◆ TEXTAUSZUG ◆
Die online-Suchmaschinen notieren bei kaum einem anderen Wort so viele Bedeutungen wie bei Kraft. Vor allem bei den Komposita und den Redewendungen scheint die Vielfalt unübersehbar. Fast jedem Ding kann offenbar Kraft zugesprochen werden, sei sie nun maschineller, mentaler, muskulärer oder mystischer Natur. 
Wir alle spüren derzeit die Kraft der wiedererwachenden Natur, die im Frühling den Kreislauf des Lebens farbenfroh zelebriert. Das Sonnenlicht und seine Wärme setzen elementare Kräfte frei. Das wirkt sich ebenso auf den Frühjahrsputz in Haus und Garten aus wie auf die Freisetzung von schöpferischer Kraft. 


Was verbinden die beteiligten Künstler*innen des OKB mit dem Begriff "Kraft" im Rahmen ihres Schaffens? 
Für viele ist es die Natur, die ihre wundersame Kraft entfaltet und zum künstlerischen Tun inspiriert. Das ist ganz direkt ablesbar beim Fotografen Volker Kusterer, der Blumen in ihrem Eroberungsdrang an einem Maschendrahtzaun zeigt. Andreas Rück trägt meditative Naturstudien im Dürer'schen Nahsichtduktus bei. Der Kreislauf der Natur ist Thema bei Renate Bechtholds Zeichnungen mit Apfelkern und Apfelbaum sowie bei Susanne Jakobs' Apfelbaum mit Früchten als Symbol der Hoffnung. Marion Fischer hat mit der Feder gezeichnet und abstrahierte Landschaftsgebilde geschaffen, Karin Schweikhardt zeichnet mit Ölpastell knospende Momente vom Aufwachen der Natur. 
Keramikern wie Michael Limbeck und Karl-Heinz Till steht die Kraft des Feuers beim Brennen des Tons quasi regelmäßig vor Augen. Gisela Denninghoff visualisiert Urgewalten, die ebenso tief im Menschen wie in der Erde verankert sind. Deniz Kuranels zeichnerische Abstraktionen wirken in diesem Zusammenhang wie Felsbrocken, die von einer großen Kraft gebrochen und verschoben wurden.

◆ IHRE AUFGABEN ◆
1/ Beantworten Sie anhand des Textauszugs diese Fragen:
(a) Womit zeichnet Karin Schweikhardt?
(b) Was zeigt der Fotograf Volker Kusterer?
(c) Was setzen das Sonnenlicht und seine Wärme frei?
2/ Schreiben Sie den Textauszug von „Was verbinden die“ bis einschließlich „Aufwachen der Natur.“ wortgetreu ab.
3/ Nennen Sie alle Personen, die der Textauszug im Absatz beginnend mit „Für viele ist es die Natur“ namentlich erwähnt.
Die Einträge werden hierfür nicht benötigt.

◆ DATENÜBERSICHT ◆
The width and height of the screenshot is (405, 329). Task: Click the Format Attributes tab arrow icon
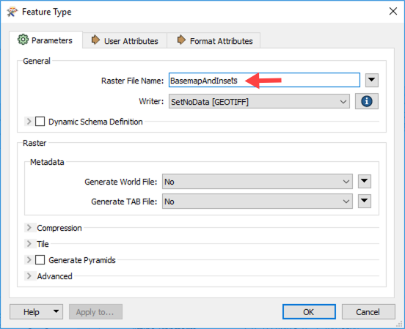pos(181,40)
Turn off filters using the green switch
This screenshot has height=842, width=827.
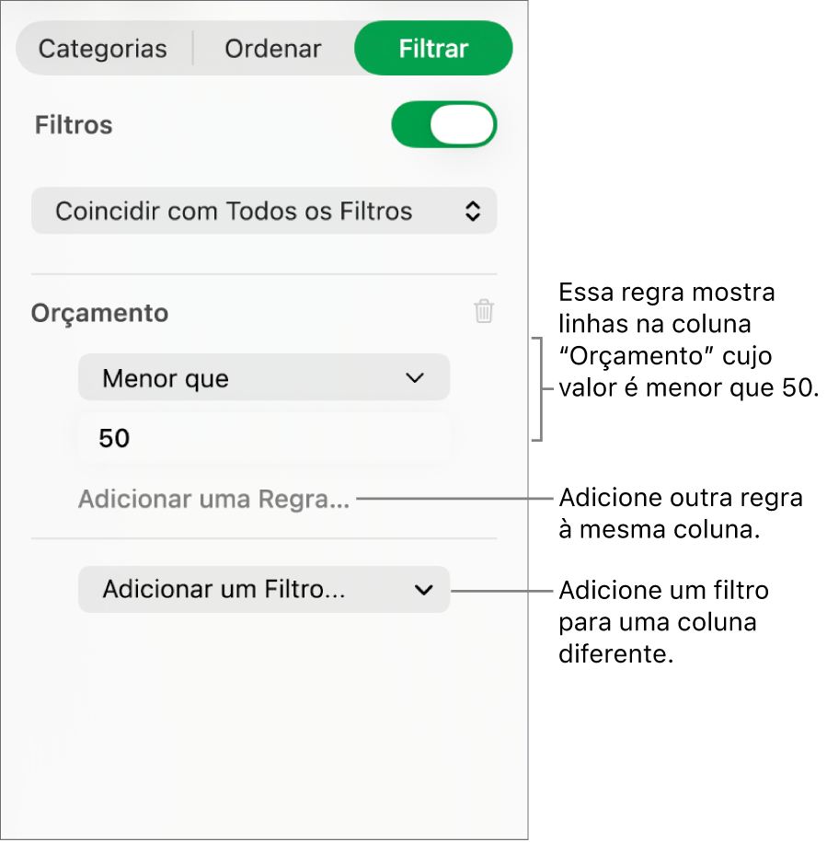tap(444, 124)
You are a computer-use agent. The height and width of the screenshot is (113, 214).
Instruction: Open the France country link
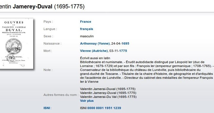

==

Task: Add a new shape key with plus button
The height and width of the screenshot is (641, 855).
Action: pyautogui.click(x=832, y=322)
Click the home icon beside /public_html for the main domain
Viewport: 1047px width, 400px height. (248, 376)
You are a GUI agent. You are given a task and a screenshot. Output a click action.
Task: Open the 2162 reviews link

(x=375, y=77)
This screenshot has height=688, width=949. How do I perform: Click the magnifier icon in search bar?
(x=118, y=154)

◆ LÖSUNGEN JE AUFGABE ◆
1/
(a) Mit Ölpastell.
(b) Blumen in ihrem Eroberungsdrang an einem Maschendrahtzaun.
(c) Elementare Kräfte.

2/
Was verbinden die beteiligten Künstler*innen des OKB mit dem Begriff "Kraft" im Rahmen ihres Schaffens? 
Für viele ist es die Natur, die ihre wundersame Kraft entfaltet und zum künstlerischen Tun inspiriert. Das ist ganz direkt ablesbar beim Fotografen Volker Kusterer, der Blumen in ihrem Eroberungsdrang an einem Maschendrahtzaun zeigt. Andreas Rück trägt meditative Naturstudien im Dürer'schen Nahsichtduktus bei. Der Kreislauf der Natur ist Thema bei Renate Bechtholds Zeichnungen mit Apfelkern und Apfelbaum sowie bei Susanne Jakobs' Apfelbaum mit Früchten als Symbol der Hoffnung. Marion Fischer hat mit der Feder gezeichnet und abstrahierte Landschaftsgebilde geschaffen, Karin Schweikhardt zeichnet mit Ölpastell knospende Momente vom Aufwachen der Natur.

3/ Volker Kusterer, Andreas Rück, Renate Bechthold, Susanne Jakobs, Marion Fischer, Karin Schweikhardt